Esteri
Afghanistan, l’uso della forza militare non è mai una soluzione
Jens Stoltenberg teme gli attacchi terroristici dell’Isis
Jens Stoltenberg (Oslo, 62 anni) è alla guida della Nato, ancora per pochi mesi, durante la debacle degli americani e occidentali in Afghanistan.
In una lunga videoconferenza con alcuni media internazionali ha voluto dire la sua opinione su tutto quanto sta accadendo.
"Spezza il cuore vedere la sofferenza, la tragedia che sta soffrendo l'Afghanistan", conferma Stoltenberg che, a sorpresa ,difende a spada tratta la forza dell'alleanza occidentale e garantisce che in Afghanistan non cambierà nulla.
Alla domanda del perchè l’operazione di evacuazione non viene prolungata il Segretario Nato ha detto che “tutti gli alleati hanno visto la necessità di avere più tempo possibile per evacuare il maggior numero di persone ma, più a lungo si rimane, maggiore è il rischio di un attacco terroristico da parte dell'ISIS o di altri gruppi terroristici. E questo è un pericolo reale”.
Molti alleati però continuano a dire che il tempo non sufficiente e a questa posizione Stoltenberg ha dichiarato che ora “La sfida più grande non è far uscire le persone ma portarle all'aeroporto, i cui dintorni sono controllati dai talebani. Stare lì altri giorni senza poter fare avvicinare le persone all’aeroporto sarebbe inutile e pericoloso. Adesso ci si muove ad un ritmo di evacuazione di circa 20.000 persone al giorno con 80 aerei. Al momento abbiamo portato via quasi 100000 persone”.
La Nato su questo scacchiere del mondo e in questo momento sta dando supporto tecnico e diplomatico per coordinare gli sforzi degli alleati. E’ presumibile che quando l’evacuazione militare finirà la Nato continuerà a lavorare per evacuare le persone sui voli commerciali. “Ci aspettiamo-ha detto il Segretario- che i talebani onorino i loro impegni, sia per consentire alle persone di uscire, sia per rispettare i diritti umani. Abbiamo strumenti diplomatici, economici e finanziari e li useremo.

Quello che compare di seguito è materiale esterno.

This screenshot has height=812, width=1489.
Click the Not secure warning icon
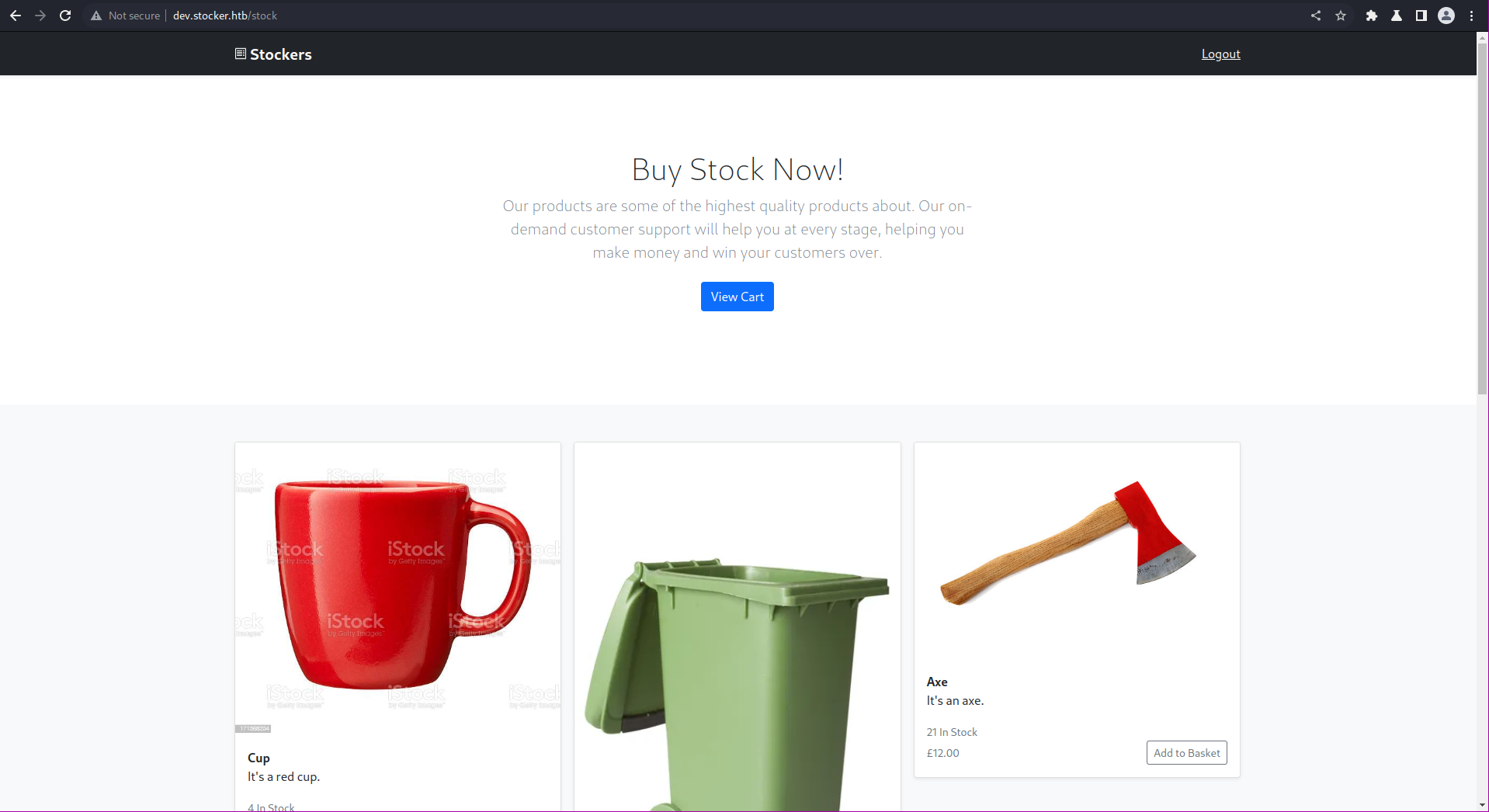point(96,16)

La Banca Mondiale ha sospeso un sostegno di 1 miliardo di dollari e la NATO tutto il suo sostegno”.
L’alto funzionario, riguardo alla prossima fine del suo mandato che praticamente coincide con la perdita dell’Afghanistan, ha dichiarato “come sia doloroso vedere cosa sta succedendo. È una tragedia per il popolo afghano. Sono stato primo ministro nel 2001 quando la Norvegia ha deciso di unirsi allo sforzo congiunto di inviare truppe in Afghanistan. E durante i miei sette anni come Segretario Generale della NATO quella missione è stata una parte molto importante del mio mandato. Quindi ho seguito l'Afghanistan molto da vicino per molti anni. E spezza il cuore vedere la sofferenza, la tragedia che sta vivendo l'Afghanistan, e le persone che devono lasciare il proprio Paese o quelle che devono restare, ma temono per la propria vita. E vedere che i progressi nei diritti politici, nella società civile, nei diritti delle donne, sono ora a rischio”.
Alla domanda su quali insegnamenti si possano trarre da simili errori Stoltenberg ha chiarito che “ ci sono molte lezioni da imparare, ma una è che usare la forza militare è una decisione molto seria e difficile, e non è sicuro che possa o meno funzionare. In ogni caso la NATO deve essere pronta a usare di nuovo la forza militare. Perché ricordo che la comunità militare è stata criticata per non aver agito sulle atrocità in Ruanda o altrove in Africa o per non aver reagito rapidamente alle atrocità in Bosnia-Erzegovina. La NATO ha usato la forza militare per fermare la pulizia etnica in Kosovo e nei Balcani e per sconfiggere il califfato ISIS in Iraq e Siria. A volte è necessario usare la forza militare, anche se non risolve tutti i problemi né è la risposta a tutte le minacce che vediamo”.
Quello che nessuno si spiega, e nemmeno Stoltenberg è riuscito a dare una risposta, è sul come dopo 20 anni di potenti investimenti per creare l'esercito afghano, pagare i loro stipendi, finanziare la loro formazione, dotarli di armi sia stato possibile vedere un crollo simile, una resa senza condizioni e combattimenti. Un rischio causato da mancanza di leadership che, forse, gli americani , avrebbero potuto capire molto tempo prima. Ma adesso è troppo tardi.